Goal ▸
Copy out the items verbatim, beginning with the line that contains "You are a GUI" and continuing through the end of the items, and leave the pictures out of your copy.

Data entries
/---
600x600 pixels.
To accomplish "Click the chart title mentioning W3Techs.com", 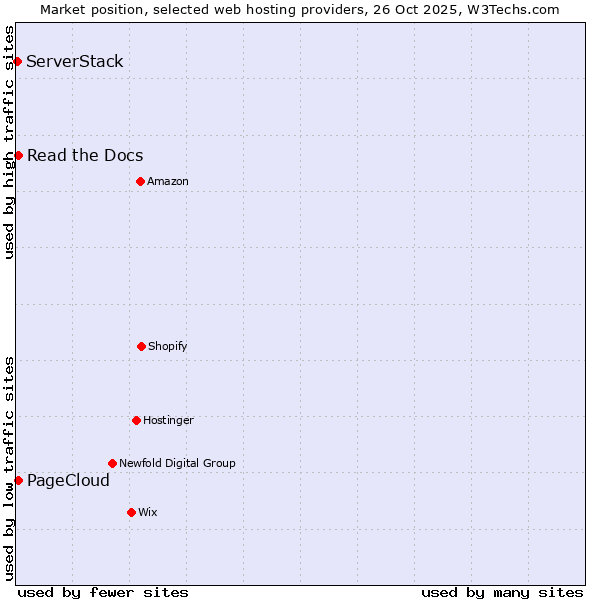I will (300, 9).
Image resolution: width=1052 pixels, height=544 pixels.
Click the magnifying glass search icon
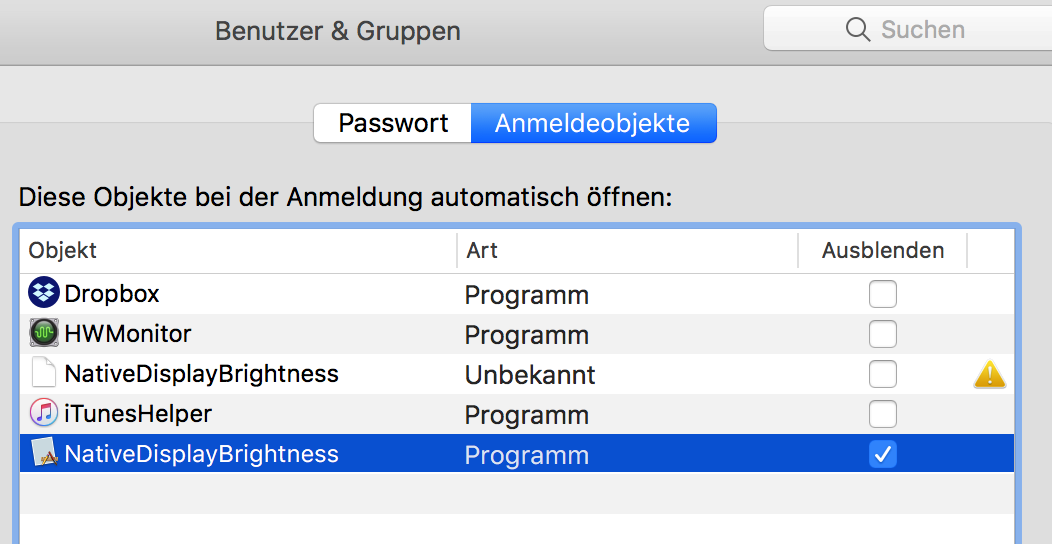tap(857, 30)
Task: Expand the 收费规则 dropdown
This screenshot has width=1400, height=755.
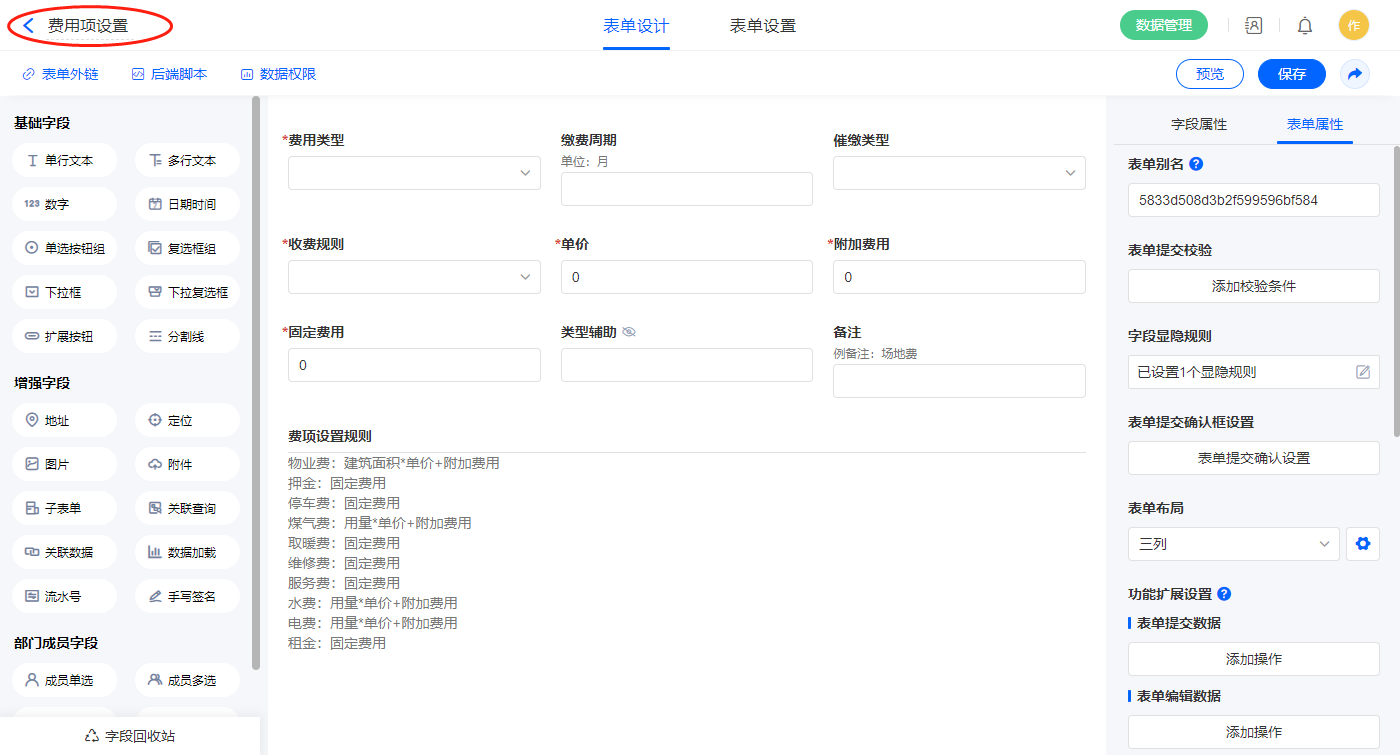Action: click(414, 277)
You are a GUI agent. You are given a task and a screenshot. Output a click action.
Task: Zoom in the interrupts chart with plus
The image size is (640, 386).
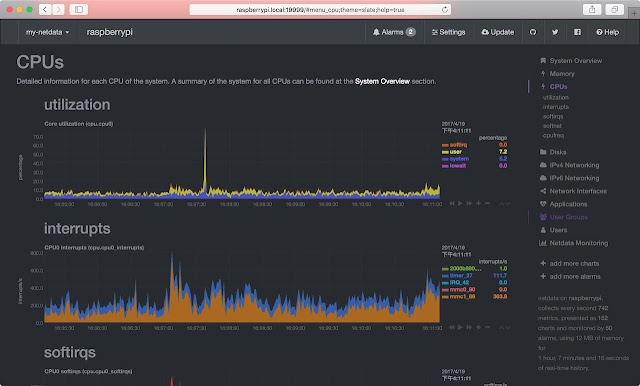478,327
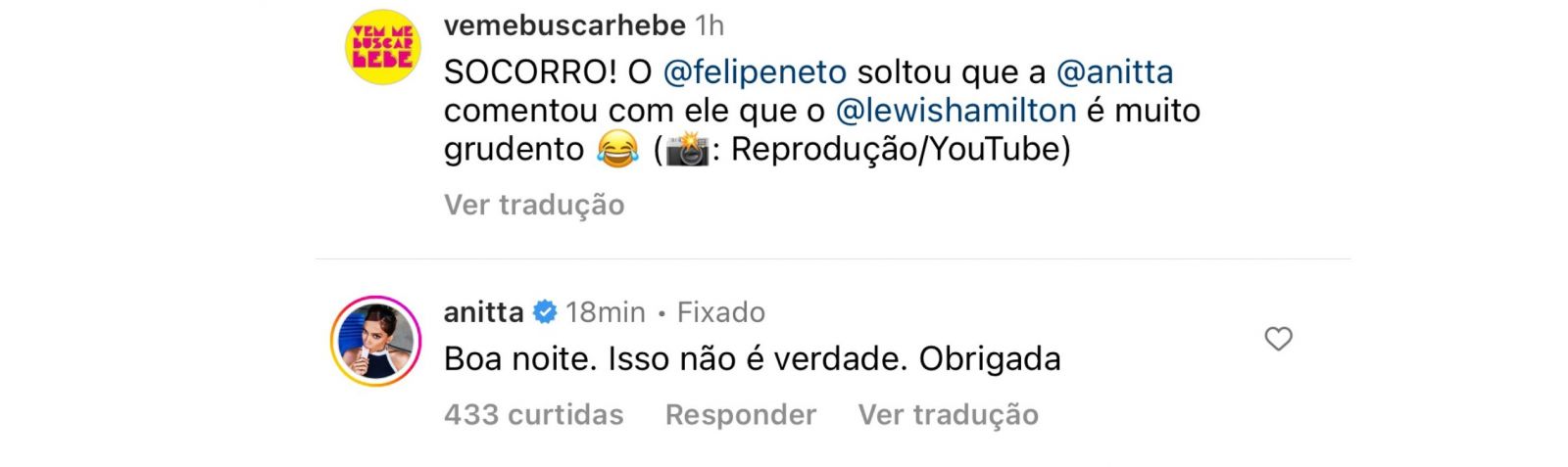Open the vemebuscarhebe yellow profile picture

coord(383,47)
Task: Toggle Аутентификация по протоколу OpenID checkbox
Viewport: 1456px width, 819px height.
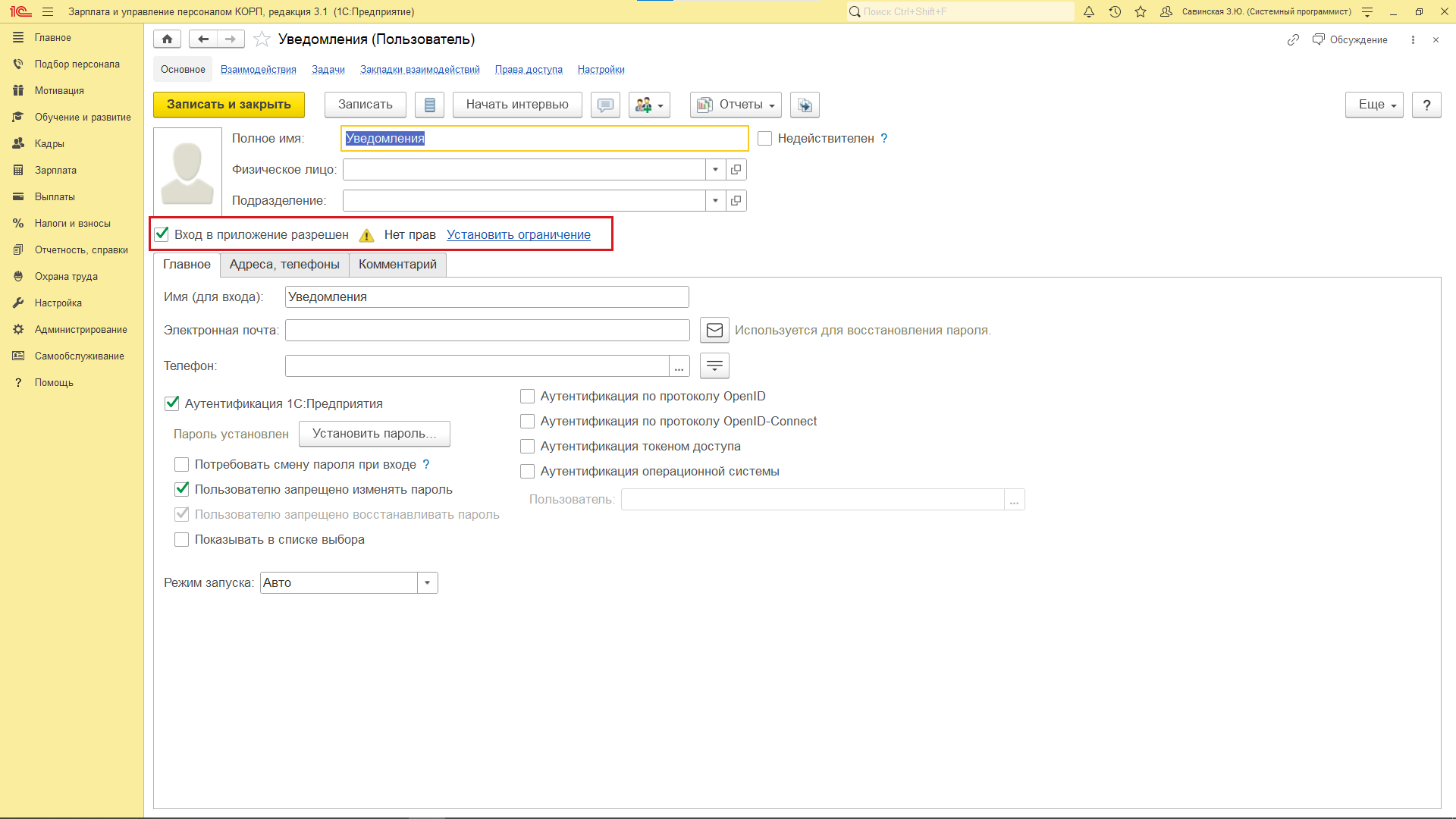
\---
Written response ▸
You are a GUI agent. You are given a task and a screenshot. Output a click action.
Task: Zoom in the interrupts chart with plus
The image size is (640, 386).
478,327
Open the vemebuscarhebe yellow profile picture

coord(383,47)
Task: Toggle Аутентификация по протоколу OpenID checkbox
Viewport: 1456px width, 819px height.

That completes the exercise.